Rubus pascuus

Scientific classification
- Kingdom: Plantae
- Clade: Embryophytes
- Clade: Tracheophytes
- Clade: Spermatophytes
- Clade: Angiosperms
- Clade: Eudicots
- Clade: Rosids
- Order: Rosales
- Family: Rosaceae
- Genus: Rubus
- Species: R. pascuus
- Binomial name: Rubus pascuus L.H.Bailey
- Synonyms: Rubus serissimus L.H.Bailey; Rubus uliginosus Fernald;

= Rubus pascuus =

- Genus: Rubus
- Species: pascuus
- Authority: L.H.Bailey
- Synonyms: Rubus serissimus L.H.Bailey, Rubus uliginosus Fernald

Species of fruit and plant

Rubus pascuus is an uncommon North American species of bramble.

==Description==
The plant has coarse, woody canes, often 2-5 m long and heavily armed with strong, flattened and sometimes recurved prickles. It is differentiated into first-year stems, usually without flowers or fruit (primocanes) and 2nd-year stems with flowers and fruit (floricanes). Strong, recurved prickles also arm the underside of the leaves and the stems of the flowering/fruiting area (raceme). The stems are canescent, being covered by short, fine, grayish hairs.

The leaves are mostly compound, and trifoliate, consisting of 3 leaflets. The central leaflet is on a short stalk (rachis), the side leaflets touching (sessile) the leaf stalk. The leaflets are generally oval (ovate-oblong), the tips slightly tapering to a small peak (acute), the margins with tiny, irregular teeth (coarsely double-serrate). The side leaflets on the primocane are occasionally slightly lobed. The underside of the leaves are very light/bright grayish with little hairs.

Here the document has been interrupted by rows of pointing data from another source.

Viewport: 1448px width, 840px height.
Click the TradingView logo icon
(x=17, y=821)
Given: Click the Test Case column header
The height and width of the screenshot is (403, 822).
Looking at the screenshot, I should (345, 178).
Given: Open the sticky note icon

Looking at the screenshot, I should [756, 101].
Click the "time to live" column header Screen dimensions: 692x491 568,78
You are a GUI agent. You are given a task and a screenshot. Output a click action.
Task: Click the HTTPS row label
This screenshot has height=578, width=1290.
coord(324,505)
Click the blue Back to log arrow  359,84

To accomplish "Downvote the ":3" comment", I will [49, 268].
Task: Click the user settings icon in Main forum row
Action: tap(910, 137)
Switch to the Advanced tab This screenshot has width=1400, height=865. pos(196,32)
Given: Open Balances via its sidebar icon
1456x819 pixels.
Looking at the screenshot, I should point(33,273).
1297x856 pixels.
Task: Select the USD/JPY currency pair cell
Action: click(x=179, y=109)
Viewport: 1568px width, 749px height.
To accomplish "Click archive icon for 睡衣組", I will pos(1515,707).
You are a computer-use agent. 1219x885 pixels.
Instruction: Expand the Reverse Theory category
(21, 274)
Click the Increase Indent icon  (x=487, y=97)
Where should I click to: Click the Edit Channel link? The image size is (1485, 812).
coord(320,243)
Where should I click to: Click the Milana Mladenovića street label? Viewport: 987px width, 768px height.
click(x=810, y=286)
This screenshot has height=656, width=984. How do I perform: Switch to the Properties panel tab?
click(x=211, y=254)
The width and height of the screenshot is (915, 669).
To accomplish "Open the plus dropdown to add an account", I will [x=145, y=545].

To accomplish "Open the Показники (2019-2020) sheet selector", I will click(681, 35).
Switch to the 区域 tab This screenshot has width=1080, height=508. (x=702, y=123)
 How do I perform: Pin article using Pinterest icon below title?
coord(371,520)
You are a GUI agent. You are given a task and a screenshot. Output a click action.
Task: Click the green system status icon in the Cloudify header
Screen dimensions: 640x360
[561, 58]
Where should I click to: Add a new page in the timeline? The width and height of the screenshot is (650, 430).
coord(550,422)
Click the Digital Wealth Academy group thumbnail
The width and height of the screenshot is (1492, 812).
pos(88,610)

The flower petals are white to pale-pink. The fruits turn from green to red to dark purple or black as they ripen. The fruit breaks off with the tip of the stem inside (retaining the receptacle) like a typical blackberry, as opposed to a concave raspberry, which separates from the receptacle.

=== Similar species ===
The whitish underside of the leaves sets it apart from similar species with recurved prickles such as Rubus argutus.

==Taxonomy==
The genetics of Rubus is extremely complex, so it is difficult to decide on which groups should be recognized as species. There are many rare species with limited ranges such as this. Further study is suggested to clarify the taxonomy.

==Distribution and habitat==
The species grows only in the United States, primarily in the Ozarks of Missouri and Arkansas but with scattered populations farther east in New Jersey, Maryland, Virginia, and the Carolinas.

==Uses==
The fruits are edible and taste like any other blackberry.